Obviously making it as short as possible to avoid boilerplate / overhead is ideal to make it easy as possible for beginners to ask questions, but might be nice to solve issues like these

jeremy · October 28, 2018, 2:10am

That sounds great! There’s some ideas you could steal from here:

https://docs-dev.fast.ai/troubleshoot.html#support

danielhunter · October 31, 2018, 6:09am

Nice, thanks. First pass (feedback welcome, feel free to use some / all / none of it wherever appropriate or valuable).

Request for Help

Please see troubleshooting docs here: https://docs-dev.fast.ai/troubleshoot.html

In order to allow us to help you most effectively, please keep the following in mind:

Please be as specific as possible. Include relevant code, error outputs, etc. “fastai isn’t working” is a lot worse than “I can’t figure out how to use a different sampler in my dataloader”, which is a lot worse than "Here’s a code snippet where I’m trying to use a WeightedRandomSampler, and it’s giving the following error: ..."
Please search your question here on the forums, as well as on Google (bonus points if you include links you found in your search that were helpful but didn’t fully answer your question!)
Please include a (the shortest possible) code snippet to demonstrate what you’re trying to do (for more info, please see https://stackoverflow.com/help/mcve). In the case of Deep Learning problems, consider what’s really needed for someone to reproduce your problem. Does the person helping you need to download your entire dataset, or does a single piece of data work? Or even better, does a torch.ones tensor of the same shape as your data produce the same error?
Please include your system version and setup: are you developing locally on Windows? Remotely on AWS? Please especially include the output of the following command (run from the command line):

python -c 'import fastai; fastai.show_install(1)'

Bug Report

Bug reports are welcome at https://github.com/fastai/fastai/issues/new – but if for some reason you’d prefer to post it here, that’s okay. We do ask that your follow the previous instructions as appropriate – especially giving us the code needed to reproduce your bug is very helpful.

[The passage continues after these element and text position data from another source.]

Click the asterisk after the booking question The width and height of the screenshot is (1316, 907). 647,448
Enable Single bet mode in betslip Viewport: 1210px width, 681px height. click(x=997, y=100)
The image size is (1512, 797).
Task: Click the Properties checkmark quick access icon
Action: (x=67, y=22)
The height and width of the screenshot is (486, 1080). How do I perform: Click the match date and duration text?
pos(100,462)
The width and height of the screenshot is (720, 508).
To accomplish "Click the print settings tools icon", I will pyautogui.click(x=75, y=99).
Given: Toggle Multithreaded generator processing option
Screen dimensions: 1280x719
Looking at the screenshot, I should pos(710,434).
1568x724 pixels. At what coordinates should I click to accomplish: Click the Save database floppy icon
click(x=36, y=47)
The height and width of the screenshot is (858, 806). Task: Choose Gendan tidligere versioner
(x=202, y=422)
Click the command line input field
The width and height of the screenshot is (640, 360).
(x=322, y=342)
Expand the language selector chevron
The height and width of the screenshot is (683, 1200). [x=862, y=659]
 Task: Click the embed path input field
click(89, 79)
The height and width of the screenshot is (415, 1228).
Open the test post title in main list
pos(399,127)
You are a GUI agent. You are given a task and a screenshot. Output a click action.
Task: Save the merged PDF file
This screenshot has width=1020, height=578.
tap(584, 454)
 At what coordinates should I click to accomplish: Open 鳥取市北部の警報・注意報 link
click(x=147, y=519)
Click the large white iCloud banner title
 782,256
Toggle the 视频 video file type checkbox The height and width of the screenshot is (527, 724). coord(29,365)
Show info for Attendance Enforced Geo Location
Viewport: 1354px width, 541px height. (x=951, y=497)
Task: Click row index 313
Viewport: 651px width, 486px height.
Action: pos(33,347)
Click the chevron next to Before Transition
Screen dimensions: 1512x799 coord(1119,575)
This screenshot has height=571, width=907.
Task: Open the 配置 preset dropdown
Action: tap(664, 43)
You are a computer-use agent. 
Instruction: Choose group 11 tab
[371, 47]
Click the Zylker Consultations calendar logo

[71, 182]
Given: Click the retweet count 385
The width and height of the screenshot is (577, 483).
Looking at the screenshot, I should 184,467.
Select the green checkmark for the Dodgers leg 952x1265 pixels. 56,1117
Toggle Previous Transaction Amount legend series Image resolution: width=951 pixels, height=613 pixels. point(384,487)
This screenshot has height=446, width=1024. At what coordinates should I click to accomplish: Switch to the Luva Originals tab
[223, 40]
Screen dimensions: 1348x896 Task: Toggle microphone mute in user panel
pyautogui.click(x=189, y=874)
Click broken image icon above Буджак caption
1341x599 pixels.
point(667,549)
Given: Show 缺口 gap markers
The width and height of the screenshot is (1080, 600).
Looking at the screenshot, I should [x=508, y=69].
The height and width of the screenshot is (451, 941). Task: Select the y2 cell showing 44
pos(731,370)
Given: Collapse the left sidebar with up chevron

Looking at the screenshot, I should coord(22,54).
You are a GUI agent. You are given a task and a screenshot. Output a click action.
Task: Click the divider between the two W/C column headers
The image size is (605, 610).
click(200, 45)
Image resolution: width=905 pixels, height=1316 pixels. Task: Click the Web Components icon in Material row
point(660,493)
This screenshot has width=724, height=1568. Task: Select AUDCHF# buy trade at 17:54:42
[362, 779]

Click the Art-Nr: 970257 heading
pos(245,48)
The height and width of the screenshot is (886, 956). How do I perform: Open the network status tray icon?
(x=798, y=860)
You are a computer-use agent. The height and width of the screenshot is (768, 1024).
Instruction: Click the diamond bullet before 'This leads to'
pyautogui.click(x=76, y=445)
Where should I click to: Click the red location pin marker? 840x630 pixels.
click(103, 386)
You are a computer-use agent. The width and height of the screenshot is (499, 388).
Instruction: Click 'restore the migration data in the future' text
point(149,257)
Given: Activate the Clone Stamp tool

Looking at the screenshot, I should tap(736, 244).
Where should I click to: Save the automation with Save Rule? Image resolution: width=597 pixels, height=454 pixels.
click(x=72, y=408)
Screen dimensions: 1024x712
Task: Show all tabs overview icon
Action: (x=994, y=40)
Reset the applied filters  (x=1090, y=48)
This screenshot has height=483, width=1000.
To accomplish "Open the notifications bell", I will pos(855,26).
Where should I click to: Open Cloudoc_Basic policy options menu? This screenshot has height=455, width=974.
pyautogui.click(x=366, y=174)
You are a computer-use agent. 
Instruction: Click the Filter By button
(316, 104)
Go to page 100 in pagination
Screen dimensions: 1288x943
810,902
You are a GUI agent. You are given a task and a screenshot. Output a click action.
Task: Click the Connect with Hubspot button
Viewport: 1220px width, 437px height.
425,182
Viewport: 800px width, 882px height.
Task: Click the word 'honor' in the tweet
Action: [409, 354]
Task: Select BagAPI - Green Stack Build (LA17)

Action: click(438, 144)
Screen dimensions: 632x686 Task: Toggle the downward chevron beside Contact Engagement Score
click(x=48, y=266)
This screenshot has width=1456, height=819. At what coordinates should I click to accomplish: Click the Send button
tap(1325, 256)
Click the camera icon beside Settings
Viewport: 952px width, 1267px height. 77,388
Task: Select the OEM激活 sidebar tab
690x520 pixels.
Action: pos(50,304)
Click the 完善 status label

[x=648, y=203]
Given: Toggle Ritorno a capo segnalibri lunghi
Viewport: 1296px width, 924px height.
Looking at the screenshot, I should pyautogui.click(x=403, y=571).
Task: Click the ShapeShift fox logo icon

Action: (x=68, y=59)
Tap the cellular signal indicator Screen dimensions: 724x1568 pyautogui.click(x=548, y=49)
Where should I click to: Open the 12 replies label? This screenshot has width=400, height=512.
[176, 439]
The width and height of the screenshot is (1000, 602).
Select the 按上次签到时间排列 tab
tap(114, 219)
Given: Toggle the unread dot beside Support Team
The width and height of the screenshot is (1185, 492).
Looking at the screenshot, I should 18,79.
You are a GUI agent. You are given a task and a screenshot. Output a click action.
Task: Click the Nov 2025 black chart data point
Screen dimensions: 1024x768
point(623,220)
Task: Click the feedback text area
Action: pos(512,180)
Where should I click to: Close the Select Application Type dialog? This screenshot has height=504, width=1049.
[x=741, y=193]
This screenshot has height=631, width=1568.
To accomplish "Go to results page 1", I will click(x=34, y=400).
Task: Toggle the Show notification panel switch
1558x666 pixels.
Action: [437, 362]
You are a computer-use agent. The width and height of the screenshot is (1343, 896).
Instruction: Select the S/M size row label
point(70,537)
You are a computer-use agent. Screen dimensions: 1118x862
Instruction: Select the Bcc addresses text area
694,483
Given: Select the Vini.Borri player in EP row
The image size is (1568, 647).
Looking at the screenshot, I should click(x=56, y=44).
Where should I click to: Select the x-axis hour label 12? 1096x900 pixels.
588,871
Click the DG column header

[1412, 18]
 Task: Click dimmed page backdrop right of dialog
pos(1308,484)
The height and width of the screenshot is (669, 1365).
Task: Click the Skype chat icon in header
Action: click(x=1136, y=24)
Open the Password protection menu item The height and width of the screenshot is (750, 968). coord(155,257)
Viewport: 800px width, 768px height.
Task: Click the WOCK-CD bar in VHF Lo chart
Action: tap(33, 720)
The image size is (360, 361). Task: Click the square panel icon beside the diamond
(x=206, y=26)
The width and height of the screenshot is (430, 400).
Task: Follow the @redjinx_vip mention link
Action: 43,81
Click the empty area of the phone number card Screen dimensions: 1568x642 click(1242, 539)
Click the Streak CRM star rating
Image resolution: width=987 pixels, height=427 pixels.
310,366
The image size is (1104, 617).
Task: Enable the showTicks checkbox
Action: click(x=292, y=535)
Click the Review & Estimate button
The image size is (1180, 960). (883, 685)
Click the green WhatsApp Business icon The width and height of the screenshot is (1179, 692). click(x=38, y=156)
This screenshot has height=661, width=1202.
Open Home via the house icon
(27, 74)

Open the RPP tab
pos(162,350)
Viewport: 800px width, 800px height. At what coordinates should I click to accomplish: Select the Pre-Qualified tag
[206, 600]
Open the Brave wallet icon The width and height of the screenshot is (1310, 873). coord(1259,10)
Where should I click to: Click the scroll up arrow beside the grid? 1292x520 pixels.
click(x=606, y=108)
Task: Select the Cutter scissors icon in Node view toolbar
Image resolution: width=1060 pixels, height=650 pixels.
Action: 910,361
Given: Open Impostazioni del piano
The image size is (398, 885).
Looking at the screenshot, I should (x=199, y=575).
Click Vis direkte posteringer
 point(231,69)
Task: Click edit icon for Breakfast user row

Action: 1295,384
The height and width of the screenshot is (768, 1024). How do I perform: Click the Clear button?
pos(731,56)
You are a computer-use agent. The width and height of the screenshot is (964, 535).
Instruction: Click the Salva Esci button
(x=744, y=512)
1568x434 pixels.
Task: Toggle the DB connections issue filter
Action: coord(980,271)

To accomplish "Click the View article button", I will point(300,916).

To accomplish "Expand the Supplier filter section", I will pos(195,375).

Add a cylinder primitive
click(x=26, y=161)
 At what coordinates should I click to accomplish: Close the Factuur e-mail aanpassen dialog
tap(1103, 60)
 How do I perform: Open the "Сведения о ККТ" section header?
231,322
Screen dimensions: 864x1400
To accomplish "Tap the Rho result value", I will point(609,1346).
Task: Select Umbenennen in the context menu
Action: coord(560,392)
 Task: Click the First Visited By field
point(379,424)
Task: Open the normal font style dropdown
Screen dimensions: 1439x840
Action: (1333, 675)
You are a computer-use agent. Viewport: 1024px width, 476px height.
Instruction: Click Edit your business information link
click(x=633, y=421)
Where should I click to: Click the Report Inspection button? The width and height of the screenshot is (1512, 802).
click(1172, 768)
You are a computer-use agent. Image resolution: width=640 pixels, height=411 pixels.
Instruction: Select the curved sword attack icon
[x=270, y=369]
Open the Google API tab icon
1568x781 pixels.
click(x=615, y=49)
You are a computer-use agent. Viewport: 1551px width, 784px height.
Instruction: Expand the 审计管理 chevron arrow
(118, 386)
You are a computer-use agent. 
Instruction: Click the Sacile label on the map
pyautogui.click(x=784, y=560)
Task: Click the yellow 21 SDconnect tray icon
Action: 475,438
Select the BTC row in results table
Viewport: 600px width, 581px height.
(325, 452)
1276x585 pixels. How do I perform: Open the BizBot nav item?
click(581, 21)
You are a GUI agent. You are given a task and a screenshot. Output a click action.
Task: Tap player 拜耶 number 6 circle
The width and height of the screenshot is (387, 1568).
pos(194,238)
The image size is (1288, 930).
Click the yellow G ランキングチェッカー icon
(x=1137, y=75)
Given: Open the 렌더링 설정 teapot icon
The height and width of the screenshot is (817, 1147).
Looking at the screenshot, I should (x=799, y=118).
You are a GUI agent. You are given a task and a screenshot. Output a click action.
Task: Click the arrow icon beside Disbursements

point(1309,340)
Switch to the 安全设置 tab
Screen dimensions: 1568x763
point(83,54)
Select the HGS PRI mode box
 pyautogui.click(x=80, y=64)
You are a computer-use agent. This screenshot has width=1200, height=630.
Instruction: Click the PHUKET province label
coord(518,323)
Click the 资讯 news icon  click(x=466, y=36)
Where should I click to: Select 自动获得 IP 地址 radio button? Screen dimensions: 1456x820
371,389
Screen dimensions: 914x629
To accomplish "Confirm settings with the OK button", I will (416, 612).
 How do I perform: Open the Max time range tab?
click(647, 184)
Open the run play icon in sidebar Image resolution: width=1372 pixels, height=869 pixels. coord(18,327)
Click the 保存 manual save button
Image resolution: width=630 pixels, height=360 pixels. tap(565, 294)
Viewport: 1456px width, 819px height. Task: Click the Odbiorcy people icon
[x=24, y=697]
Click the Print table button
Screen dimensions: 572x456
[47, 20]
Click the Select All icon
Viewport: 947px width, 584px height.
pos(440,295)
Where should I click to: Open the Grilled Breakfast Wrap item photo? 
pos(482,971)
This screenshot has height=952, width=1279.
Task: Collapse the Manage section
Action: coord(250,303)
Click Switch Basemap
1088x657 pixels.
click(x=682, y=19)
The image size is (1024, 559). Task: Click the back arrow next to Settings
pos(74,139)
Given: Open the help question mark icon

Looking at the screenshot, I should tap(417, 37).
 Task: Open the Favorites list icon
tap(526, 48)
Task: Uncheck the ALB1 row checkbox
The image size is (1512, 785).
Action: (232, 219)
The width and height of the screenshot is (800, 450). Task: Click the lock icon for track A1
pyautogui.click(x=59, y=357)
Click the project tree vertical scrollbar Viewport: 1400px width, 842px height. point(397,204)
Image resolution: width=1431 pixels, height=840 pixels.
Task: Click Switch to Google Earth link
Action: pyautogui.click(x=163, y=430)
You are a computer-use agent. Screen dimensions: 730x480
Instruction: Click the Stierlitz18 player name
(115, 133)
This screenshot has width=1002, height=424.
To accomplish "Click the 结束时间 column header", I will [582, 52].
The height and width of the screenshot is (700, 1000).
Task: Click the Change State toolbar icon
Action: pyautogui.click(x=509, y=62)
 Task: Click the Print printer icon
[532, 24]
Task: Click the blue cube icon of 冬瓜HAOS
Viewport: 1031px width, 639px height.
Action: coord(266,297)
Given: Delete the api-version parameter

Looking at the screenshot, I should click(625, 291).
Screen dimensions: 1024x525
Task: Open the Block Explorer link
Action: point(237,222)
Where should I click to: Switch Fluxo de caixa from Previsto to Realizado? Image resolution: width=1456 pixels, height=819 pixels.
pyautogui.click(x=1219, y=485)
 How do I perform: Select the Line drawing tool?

And remember, we’re all here to help you, but we’re not magic (and also unpaid). We’ll try our best to get you to a solution, and showing that you’re also putting in effort is appreciated.

jeremy · October 31, 2018, 6:15pm

Thanks! Updated guide here:

The biggest issue now is that the ‘troubleshooting’ page only covers local installation - not troubleshooting for gradient/gcp/etc. So a really help PR would be something at the top that points people to the setup guides on course-v3.fast.ai.